MONTGOMERY, AL (WSFA) - Dr. Ann Roy Moore, superintendent of Montgomery Public Schools, attended a town hall meeting hosted by the Montgomery County Council PTA on Thursday night at Carver High School.
Meeting attendees had the opportunity to write questions on note cards and listen to Dr. Moore’s answers. The host group said the questions centering around the state intervention and accreditation process would take priority.
“Those are the things people are asking us about the most,” said moderator Deena Weston. “A lot of people don’t know what intervention is, what it means and who is in charge.”
Moore said she being visible and available to answer these questions is important to her.
“Part of the superintendent’s job is to meet and communicate with people in the community,” said Moore. “You need them.”
Moore explained the state intervention to meeting attendees as the state having “some oversight and strong influence” over the system, but maintained that she and leads the day-to-day operations for MPS.
She said the intervention was at a “stand-still” when she officially started on June 1st. Since then, she said her team has made major progress.
Moore said the three main issues that led to the intervention were safety, finances and student achievement. She said MPS successfully addressed all of the problems surrounding safety and buses.
She said, when she started, the school board had not submitted a budget for the current school year or the previous two school years. Moore said all of those budgets were submitted, and next year’s budget was turned in on time as well. She credits Arthur Watts, newly hired CSFO, and Brenda Palmer, the former interim CSFO, for getting that done.
“The student achievement will take time,” said Moore. “It’s the hardest part, and it won’t happen over night.”
However, Moore said the system is “hitting it hard” and focusing on equipping teachers and principals make the difference in the classroom.
Moore assured the crowd she has experience with intervention, after working as an interventionist in Selma. She said, while each intervention is different, she knows how to work through them.
She said the state has pulled back substantially do the system’s progress, the state department is letting her do her job and acting has a helpful resource.
She said the intervention, which she called “a label,” may stay for the next few years but the system is making progress.
“We are accredited; we never lost accreditation,” said Moore. “I want to be very clear about that.”
Moore said MPS has addressed the six priorities given from AdvancED when the group came for a special review in May and labeled the system “accredited under review.”
According to Moore, some of those efforts included updating policies and testing student engagement.
“They’re looking for progress,” Moore said.
AdvancED is expected to return in December for a monitoring review. Moore said the district is working to get the updated information to the accrediting body before the holidays.
“I have no doubt we will pass the special review with flying colors because we have worked very hard," Moore said,
Once the special review process is complete, Moore said AdancED will return, likely during the next school year, for a standard accreditation review, and she is confident MPS' accreditation will be successfully renewed at that time.
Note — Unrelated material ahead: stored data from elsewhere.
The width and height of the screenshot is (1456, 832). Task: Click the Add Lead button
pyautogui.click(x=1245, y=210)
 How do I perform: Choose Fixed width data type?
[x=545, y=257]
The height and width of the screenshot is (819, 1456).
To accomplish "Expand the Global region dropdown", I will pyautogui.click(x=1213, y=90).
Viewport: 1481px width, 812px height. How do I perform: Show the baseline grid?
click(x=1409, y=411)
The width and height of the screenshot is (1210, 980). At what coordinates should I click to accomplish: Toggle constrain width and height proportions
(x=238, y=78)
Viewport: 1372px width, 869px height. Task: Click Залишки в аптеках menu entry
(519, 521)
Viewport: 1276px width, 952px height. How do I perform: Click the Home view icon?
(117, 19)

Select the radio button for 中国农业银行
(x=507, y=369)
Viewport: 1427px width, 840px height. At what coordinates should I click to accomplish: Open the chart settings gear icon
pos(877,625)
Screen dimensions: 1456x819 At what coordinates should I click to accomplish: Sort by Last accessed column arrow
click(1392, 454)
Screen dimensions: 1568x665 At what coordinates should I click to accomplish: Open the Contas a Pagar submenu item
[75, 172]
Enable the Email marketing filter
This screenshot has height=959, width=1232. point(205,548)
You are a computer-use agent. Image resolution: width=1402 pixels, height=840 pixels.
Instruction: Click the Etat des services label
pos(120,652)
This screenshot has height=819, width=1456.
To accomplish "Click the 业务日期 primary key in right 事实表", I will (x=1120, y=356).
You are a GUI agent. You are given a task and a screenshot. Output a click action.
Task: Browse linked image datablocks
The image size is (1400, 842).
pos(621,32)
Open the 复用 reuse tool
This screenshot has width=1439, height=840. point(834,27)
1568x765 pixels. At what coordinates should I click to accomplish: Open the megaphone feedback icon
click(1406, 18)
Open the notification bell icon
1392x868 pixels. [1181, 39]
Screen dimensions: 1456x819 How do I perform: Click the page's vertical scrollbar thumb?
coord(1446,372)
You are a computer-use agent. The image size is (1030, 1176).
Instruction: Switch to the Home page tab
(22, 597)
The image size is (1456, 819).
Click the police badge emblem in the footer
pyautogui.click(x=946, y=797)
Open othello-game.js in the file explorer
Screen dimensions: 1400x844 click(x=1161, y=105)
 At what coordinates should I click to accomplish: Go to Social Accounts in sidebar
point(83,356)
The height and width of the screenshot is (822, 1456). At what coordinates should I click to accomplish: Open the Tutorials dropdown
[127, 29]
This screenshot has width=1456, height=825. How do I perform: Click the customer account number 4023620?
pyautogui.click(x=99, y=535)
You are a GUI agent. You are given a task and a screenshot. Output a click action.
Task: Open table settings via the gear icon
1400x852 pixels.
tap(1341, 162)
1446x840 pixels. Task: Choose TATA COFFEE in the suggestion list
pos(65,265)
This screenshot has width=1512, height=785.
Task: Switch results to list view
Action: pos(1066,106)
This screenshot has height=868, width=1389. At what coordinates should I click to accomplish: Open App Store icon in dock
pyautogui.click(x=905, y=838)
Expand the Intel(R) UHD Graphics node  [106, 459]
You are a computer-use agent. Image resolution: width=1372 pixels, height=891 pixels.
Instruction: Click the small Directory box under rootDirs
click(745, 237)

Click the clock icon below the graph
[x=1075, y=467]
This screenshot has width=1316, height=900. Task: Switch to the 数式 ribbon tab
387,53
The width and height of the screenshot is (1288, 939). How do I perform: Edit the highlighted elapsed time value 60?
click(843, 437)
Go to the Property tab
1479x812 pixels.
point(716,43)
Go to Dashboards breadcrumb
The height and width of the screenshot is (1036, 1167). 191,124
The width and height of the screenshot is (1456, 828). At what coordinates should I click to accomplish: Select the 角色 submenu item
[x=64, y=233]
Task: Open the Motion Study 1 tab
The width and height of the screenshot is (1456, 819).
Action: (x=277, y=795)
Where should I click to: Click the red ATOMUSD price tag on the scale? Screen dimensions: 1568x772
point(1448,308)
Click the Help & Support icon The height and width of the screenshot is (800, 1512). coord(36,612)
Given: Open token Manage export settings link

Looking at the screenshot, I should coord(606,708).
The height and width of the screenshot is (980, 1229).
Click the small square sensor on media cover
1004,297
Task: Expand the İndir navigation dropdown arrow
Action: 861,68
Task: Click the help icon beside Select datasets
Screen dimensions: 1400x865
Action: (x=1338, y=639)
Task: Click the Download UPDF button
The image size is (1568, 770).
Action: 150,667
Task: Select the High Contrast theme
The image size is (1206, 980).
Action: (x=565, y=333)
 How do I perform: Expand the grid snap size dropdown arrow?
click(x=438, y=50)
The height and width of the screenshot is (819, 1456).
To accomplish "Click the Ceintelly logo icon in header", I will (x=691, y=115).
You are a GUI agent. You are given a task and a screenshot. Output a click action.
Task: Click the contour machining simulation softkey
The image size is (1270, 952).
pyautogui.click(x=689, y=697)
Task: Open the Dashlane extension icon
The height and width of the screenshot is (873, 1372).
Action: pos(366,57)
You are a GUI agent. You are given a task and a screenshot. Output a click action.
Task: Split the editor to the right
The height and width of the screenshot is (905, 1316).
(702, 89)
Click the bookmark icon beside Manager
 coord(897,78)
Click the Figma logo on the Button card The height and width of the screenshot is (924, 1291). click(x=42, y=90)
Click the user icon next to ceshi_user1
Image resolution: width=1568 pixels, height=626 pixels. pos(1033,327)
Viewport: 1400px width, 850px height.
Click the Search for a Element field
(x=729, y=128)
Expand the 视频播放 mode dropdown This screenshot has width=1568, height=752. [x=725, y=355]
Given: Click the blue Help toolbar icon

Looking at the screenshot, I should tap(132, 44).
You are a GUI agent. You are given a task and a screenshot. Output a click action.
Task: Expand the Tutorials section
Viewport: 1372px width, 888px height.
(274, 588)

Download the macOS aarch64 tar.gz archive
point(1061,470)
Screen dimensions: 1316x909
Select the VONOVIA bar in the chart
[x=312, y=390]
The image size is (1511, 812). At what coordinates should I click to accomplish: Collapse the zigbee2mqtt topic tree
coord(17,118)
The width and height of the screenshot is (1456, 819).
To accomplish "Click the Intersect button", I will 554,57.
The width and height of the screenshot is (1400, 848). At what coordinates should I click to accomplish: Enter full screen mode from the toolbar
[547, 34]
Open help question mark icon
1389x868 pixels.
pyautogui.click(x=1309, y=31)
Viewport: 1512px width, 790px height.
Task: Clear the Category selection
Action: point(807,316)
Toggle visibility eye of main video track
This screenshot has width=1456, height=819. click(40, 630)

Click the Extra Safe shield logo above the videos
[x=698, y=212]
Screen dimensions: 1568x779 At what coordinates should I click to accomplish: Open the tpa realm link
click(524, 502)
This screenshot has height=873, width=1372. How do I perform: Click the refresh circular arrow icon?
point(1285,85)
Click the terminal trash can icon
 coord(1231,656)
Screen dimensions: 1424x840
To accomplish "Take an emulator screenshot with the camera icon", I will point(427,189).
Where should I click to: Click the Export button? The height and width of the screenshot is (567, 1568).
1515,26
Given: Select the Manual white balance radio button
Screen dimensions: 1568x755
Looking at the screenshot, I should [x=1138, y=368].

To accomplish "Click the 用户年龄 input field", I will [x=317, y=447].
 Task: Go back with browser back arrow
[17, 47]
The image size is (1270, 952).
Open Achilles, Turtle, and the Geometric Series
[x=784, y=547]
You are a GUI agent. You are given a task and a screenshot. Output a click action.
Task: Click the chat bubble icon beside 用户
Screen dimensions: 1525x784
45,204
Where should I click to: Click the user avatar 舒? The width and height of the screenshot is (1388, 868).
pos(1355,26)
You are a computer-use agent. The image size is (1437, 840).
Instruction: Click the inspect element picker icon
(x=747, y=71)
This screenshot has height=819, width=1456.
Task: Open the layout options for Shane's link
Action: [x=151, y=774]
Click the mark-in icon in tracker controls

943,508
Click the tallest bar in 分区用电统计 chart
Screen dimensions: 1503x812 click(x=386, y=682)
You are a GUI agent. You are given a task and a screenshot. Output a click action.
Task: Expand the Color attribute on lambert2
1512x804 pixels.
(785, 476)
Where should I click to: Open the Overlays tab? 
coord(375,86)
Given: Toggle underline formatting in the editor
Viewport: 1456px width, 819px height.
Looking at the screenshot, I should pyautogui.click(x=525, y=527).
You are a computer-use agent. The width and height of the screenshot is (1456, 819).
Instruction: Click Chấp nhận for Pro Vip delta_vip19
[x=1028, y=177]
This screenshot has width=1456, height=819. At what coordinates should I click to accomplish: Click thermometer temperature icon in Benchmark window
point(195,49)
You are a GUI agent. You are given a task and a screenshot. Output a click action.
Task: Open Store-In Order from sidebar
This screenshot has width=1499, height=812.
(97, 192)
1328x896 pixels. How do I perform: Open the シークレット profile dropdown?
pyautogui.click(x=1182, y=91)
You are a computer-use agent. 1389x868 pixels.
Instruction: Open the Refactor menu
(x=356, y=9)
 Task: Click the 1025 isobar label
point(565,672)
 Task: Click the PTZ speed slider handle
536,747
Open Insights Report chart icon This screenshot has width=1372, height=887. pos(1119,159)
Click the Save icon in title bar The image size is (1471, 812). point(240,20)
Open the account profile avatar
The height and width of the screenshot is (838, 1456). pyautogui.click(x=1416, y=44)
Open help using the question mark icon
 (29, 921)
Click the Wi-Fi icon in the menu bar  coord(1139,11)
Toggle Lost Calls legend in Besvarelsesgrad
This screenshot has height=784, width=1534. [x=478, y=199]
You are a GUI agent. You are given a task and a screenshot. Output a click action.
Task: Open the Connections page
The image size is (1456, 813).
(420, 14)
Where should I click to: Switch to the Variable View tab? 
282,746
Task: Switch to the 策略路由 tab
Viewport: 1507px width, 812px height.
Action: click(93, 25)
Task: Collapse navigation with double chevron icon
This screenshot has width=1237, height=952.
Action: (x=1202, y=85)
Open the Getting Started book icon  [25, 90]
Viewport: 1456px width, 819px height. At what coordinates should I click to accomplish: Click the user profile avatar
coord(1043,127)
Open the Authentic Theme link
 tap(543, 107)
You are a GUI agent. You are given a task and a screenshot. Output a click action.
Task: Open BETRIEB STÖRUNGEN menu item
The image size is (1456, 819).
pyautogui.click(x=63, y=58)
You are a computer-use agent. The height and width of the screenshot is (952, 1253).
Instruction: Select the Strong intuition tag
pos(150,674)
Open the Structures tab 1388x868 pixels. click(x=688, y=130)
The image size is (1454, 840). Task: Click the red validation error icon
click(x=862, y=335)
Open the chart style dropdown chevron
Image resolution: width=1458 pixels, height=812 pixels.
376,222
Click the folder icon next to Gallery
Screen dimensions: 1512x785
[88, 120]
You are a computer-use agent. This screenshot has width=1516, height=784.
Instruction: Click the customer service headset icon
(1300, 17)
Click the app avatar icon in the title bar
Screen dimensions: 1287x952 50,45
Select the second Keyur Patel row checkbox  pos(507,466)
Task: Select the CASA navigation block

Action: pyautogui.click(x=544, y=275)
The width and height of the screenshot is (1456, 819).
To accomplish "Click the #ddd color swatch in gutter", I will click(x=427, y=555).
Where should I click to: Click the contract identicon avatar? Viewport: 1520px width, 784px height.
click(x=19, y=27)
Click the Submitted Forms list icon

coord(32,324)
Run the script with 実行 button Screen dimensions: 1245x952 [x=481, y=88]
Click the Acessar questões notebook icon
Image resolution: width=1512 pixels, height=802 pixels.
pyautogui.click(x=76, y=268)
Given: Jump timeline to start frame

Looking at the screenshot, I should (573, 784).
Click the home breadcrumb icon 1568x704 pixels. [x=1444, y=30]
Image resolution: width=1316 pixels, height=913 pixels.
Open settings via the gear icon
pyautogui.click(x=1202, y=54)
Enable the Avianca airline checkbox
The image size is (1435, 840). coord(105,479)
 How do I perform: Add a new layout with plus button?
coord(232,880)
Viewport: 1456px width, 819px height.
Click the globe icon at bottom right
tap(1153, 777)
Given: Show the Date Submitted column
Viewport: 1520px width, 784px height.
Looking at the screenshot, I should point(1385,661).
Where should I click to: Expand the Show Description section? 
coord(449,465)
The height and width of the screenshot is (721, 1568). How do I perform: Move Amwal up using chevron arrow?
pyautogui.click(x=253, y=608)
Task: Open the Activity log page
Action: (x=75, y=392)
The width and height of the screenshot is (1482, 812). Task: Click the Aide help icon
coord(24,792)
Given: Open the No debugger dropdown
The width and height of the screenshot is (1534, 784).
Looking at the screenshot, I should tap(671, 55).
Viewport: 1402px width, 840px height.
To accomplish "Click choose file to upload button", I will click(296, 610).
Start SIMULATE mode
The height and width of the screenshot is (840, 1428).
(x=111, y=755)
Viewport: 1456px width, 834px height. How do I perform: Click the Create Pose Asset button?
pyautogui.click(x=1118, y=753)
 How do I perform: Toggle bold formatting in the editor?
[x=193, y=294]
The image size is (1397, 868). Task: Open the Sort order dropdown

Moore was asked questions about deteriorating buildings, students not having textbooks and a shortage of substitute and permanent teachers. She attributed all of those issues to a lack of public funding.,
“I’ve never seen a system this size try to survive on 10 mills," said Moore. “Not with the number of students we serve.”
Moore said systems of comparable size often have nearly double the millage.
“If you look at the systems that are able to do what we want to do here, they have more than 10 mills,” Moore said.
She also said the trouble to recruit teachers is in large part due to the way the media and the public “talk about” the school system.
“We have to change the rhetoric,” Moore said.
Moore said MPS’ greatest strength is quality of teachers, and she said the greatest weakness is a lack of community support.
Weston said everyone who wrote a question that wasn’t able to be answered in the meeting time frame had the opportunity to give their information to MPS' communications office to receive a call back in the coming days.
She said, depending on feedback from the community, the council likely hold similar meetings in the future.